## YOUR ASSIGNMENT
Print every one of the rows below word for word, keeping each line unchanged.

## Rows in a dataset
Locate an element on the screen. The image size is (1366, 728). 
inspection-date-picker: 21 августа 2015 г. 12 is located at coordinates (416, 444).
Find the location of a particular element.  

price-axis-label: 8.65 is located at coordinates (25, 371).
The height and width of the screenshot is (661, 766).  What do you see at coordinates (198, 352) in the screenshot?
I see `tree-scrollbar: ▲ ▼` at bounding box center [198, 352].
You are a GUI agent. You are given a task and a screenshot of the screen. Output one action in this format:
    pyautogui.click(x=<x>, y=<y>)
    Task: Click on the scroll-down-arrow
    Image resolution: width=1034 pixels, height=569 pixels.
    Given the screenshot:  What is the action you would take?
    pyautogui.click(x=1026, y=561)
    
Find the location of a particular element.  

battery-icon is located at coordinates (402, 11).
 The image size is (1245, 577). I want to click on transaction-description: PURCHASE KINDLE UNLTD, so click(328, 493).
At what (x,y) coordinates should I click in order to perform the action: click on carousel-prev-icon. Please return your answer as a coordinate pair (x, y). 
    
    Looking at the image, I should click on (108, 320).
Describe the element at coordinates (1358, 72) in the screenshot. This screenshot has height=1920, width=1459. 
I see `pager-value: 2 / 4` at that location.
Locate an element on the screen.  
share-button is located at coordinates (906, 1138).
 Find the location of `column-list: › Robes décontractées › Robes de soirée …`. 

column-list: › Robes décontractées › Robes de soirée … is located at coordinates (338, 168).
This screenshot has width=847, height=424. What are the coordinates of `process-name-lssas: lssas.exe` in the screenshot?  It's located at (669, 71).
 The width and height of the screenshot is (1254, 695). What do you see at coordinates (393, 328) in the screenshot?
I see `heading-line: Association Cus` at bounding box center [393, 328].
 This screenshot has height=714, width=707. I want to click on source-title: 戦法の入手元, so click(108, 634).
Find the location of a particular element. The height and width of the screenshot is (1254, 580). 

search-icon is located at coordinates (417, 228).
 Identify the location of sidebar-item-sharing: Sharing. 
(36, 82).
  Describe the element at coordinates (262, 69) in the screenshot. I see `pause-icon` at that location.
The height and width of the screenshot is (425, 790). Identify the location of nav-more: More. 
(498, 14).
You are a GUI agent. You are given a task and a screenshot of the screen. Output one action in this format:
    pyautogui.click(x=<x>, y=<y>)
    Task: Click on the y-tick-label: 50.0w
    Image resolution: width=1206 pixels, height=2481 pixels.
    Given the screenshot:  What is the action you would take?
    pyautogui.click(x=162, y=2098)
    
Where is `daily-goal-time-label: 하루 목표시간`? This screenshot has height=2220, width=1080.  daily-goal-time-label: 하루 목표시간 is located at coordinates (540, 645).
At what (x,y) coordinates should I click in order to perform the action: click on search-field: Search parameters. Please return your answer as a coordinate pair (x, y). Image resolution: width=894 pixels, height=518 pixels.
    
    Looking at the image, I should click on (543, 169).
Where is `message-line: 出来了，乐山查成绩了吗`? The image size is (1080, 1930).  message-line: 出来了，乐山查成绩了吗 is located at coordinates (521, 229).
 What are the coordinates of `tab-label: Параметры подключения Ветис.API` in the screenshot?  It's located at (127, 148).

## ANSWER BOX
Locate an element on the screen. The image size is (1366, 728). 
inspection-date-picker: 21 августа 2015 г. 12 is located at coordinates (416, 444).
Find the location of a particular element.  

price-axis-label: 8.65 is located at coordinates (25, 371).
The height and width of the screenshot is (661, 766).  What do you see at coordinates (198, 352) in the screenshot?
I see `tree-scrollbar: ▲ ▼` at bounding box center [198, 352].
You are a GUI agent. You are given a task and a screenshot of the screen. Output one action in this format:
    pyautogui.click(x=<x>, y=<y>)
    Task: Click on the scroll-down-arrow
    Image resolution: width=1034 pixels, height=569 pixels.
    Given the screenshot:  What is the action you would take?
    pyautogui.click(x=1026, y=561)
    
Find the location of a particular element.  

battery-icon is located at coordinates (402, 11).
 The image size is (1245, 577). I want to click on transaction-description: PURCHASE KINDLE UNLTD, so click(328, 493).
At what (x,y) coordinates should I click in order to perform the action: click on carousel-prev-icon. Please return your answer as a coordinate pair (x, y). 
    
    Looking at the image, I should click on (108, 320).
Describe the element at coordinates (1358, 72) in the screenshot. This screenshot has height=1920, width=1459. 
I see `pager-value: 2 / 4` at that location.
Locate an element on the screen.  
share-button is located at coordinates (906, 1138).
 Find the location of `column-list: › Robes décontractées › Robes de soirée …`. 

column-list: › Robes décontractées › Robes de soirée … is located at coordinates (338, 168).
This screenshot has width=847, height=424. What are the coordinates of `process-name-lssas: lssas.exe` in the screenshot?  It's located at (669, 71).
 The width and height of the screenshot is (1254, 695). What do you see at coordinates (393, 328) in the screenshot?
I see `heading-line: Association Cus` at bounding box center [393, 328].
 This screenshot has height=714, width=707. I want to click on source-title: 戦法の入手元, so click(108, 634).
Find the location of a particular element. The height and width of the screenshot is (1254, 580). 

search-icon is located at coordinates (417, 228).
 Identify the location of sidebar-item-sharing: Sharing. 
(36, 82).
  Describe the element at coordinates (262, 69) in the screenshot. I see `pause-icon` at that location.
The height and width of the screenshot is (425, 790). Identify the location of nav-more: More. 
(498, 14).
You are a GUI agent. You are given a task and a screenshot of the screen. Output one action in this format:
    pyautogui.click(x=<x>, y=<y>)
    Task: Click on the y-tick-label: 50.0w
    Image resolution: width=1206 pixels, height=2481 pixels.
    Given the screenshot:  What is the action you would take?
    pyautogui.click(x=162, y=2098)
    
Where is `daily-goal-time-label: 하루 목표시간`? This screenshot has height=2220, width=1080.  daily-goal-time-label: 하루 목표시간 is located at coordinates (540, 645).
At what (x,y) coordinates should I click in order to perform the action: click on search-field: Search parameters. Please return your answer as a coordinate pair (x, y). Image resolution: width=894 pixels, height=518 pixels.
    
    Looking at the image, I should click on (543, 169).
Where is `message-line: 出来了，乐山查成绩了吗`? The image size is (1080, 1930).  message-line: 出来了，乐山查成绩了吗 is located at coordinates (521, 229).
 What are the coordinates of `tab-label: Параметры подключения Ветис.API` in the screenshot?  It's located at (127, 148).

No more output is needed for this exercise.